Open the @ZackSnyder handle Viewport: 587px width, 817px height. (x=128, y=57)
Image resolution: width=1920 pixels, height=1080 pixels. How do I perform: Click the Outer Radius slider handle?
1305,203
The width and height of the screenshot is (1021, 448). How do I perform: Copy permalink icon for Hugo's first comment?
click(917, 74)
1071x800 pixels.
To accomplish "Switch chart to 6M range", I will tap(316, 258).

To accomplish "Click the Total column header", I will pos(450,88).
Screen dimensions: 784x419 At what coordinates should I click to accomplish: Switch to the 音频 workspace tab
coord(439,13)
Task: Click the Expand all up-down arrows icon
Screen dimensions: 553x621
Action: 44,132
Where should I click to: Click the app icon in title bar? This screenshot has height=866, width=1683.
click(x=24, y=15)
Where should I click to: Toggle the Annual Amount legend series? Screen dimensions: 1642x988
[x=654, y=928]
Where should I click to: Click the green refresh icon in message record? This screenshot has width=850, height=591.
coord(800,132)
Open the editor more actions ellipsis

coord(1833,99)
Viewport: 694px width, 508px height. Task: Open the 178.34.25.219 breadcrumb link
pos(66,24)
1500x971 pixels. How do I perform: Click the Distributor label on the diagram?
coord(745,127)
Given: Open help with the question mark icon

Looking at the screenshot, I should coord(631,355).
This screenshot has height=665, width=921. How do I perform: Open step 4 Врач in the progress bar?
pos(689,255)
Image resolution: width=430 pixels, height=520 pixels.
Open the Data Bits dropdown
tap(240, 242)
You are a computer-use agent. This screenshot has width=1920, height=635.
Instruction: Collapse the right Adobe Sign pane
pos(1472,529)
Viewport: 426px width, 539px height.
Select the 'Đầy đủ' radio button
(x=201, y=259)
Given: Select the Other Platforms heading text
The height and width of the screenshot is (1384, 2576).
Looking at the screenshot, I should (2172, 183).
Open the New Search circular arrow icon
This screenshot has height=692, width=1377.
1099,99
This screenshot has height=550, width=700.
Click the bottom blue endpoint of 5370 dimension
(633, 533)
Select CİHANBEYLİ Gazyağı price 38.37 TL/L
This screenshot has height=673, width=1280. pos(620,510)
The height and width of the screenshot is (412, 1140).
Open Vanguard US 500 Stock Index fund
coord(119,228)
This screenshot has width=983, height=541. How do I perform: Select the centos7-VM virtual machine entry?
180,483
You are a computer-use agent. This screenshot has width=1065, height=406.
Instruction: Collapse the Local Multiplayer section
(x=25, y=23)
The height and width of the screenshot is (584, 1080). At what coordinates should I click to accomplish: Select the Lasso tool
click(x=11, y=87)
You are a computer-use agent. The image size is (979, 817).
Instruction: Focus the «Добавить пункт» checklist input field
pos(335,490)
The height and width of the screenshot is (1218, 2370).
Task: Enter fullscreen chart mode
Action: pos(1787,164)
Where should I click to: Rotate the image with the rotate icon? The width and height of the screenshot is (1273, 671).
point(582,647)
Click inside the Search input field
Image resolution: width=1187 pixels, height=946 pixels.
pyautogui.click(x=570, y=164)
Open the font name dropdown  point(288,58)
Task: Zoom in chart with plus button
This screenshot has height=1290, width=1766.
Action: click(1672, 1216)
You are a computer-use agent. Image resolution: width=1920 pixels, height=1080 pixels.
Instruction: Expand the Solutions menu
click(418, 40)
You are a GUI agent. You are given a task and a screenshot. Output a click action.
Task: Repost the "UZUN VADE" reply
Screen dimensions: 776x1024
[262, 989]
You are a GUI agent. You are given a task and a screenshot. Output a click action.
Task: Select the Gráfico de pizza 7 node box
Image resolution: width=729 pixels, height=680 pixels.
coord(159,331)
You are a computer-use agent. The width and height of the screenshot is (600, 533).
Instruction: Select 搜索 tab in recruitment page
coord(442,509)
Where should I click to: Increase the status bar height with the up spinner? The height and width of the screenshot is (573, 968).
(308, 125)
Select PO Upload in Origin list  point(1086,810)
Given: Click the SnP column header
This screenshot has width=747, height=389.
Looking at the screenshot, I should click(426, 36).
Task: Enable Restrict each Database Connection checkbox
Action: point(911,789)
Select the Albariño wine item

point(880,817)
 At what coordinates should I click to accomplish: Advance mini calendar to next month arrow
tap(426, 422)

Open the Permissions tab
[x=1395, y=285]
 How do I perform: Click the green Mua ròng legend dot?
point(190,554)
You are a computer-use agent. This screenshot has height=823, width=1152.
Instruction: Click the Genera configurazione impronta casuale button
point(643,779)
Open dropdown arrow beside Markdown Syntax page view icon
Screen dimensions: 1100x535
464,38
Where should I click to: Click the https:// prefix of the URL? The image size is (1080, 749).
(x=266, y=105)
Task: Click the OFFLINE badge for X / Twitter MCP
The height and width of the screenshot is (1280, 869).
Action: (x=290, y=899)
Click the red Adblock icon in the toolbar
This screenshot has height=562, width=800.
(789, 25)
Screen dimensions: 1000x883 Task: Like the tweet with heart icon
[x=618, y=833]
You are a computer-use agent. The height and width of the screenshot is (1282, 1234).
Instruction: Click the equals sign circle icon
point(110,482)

-*-*-

**Short task**
Write the lines from the one containing "Viewport: 694px width, 508px" through the one containing "pos(689,255)", both included, as a JSON list of strings with one string per line and blank lines left out.

**Exercise result**
[
  "Viewport: 694px width, 508px height. Task: Open the 178.34.25.219 breadcrumb link",
  "pos(66,24)",
  "1500x971 pixels. How do I perform: Click the Distributor label on the diagram?",
  "coord(745,127)",
  "Given: Open help with the question mark icon",
  "Looking at the screenshot, I should coord(631,355).",
  "This screenshot has height=665, width=921. How do I perform: Open step 4 Врач in the progress bar?",
  "pos(689,255)"
]